Now a confession, or rather, an exception: earlier I suggested that the audience always knows. But this isn’t quite the whole story. Very occasionally there are times when Shakespeare exploits our self-confidence to challenge our complacency. When in 1606 the audience at the Globe queued up to watch “King Lear”, they felt they knew the story because an earlier version, entitled “Leir”, had been seen by a previous generation. In that version, the King’s third daughter Cordelia is reconciled to her father in the end, so no doubt the audience could now relax and anticipate a relatively happy ending. But Shakespeare was never one to confirm us in our prejudices and expectations, and in this version of the story, Cordelia breathes her last in her father’s arms. Dramatic irony withdrawn: we thought we knew and we were wrong. Plenty of his characters have felt the same way.

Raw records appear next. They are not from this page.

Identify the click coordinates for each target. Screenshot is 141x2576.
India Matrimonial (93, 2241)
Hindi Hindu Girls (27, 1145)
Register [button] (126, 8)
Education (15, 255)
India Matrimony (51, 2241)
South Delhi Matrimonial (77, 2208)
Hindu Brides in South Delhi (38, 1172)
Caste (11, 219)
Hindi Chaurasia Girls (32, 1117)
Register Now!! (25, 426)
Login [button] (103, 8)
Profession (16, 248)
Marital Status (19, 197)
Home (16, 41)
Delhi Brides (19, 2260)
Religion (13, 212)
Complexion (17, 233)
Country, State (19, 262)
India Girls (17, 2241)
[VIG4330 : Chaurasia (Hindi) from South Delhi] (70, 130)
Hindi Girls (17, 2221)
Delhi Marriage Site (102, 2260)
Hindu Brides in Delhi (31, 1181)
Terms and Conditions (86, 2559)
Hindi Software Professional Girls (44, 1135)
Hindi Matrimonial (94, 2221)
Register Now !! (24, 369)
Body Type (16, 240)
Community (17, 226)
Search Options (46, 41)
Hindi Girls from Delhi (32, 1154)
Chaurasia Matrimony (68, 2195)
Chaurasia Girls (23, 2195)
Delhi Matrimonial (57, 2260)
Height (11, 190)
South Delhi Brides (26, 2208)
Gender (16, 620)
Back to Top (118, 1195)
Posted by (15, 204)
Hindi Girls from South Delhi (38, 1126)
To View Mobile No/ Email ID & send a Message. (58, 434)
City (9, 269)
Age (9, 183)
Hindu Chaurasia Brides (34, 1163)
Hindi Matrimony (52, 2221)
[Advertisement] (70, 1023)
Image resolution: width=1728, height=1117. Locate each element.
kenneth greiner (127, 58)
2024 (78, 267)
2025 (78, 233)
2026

More generally, dramatic irony has the effect of bringing the audience into the action. Bear in mind that Shakespeare was an actor before he was a playwright, and was always prodding, provoking, stimulating and indeed challenging his audience. But this trope brings with it a sub-text, not much to our credit, perhaps. Dramatic irony says that human beings are in the habit of making decisions on the back of inadequate knowledge or half-understood information. It suggests that we jump to conclusions and are easily deceived – “honest Iago” – and implies that we believe what we want to believe – Malvolio “cross-garter’d”, or Capulet arranging his daughter’s wedding to Paris when we’ve known since line six (“A pair of star-cross’d lovers take their life”) that there are going to be funerals, not weddings. There again, it’s out of our human weaknesses and foibles that Shakespeare’s literature is made, and these seven ingredients of dramatic irony comprise one of his most engaging methods of expressing that.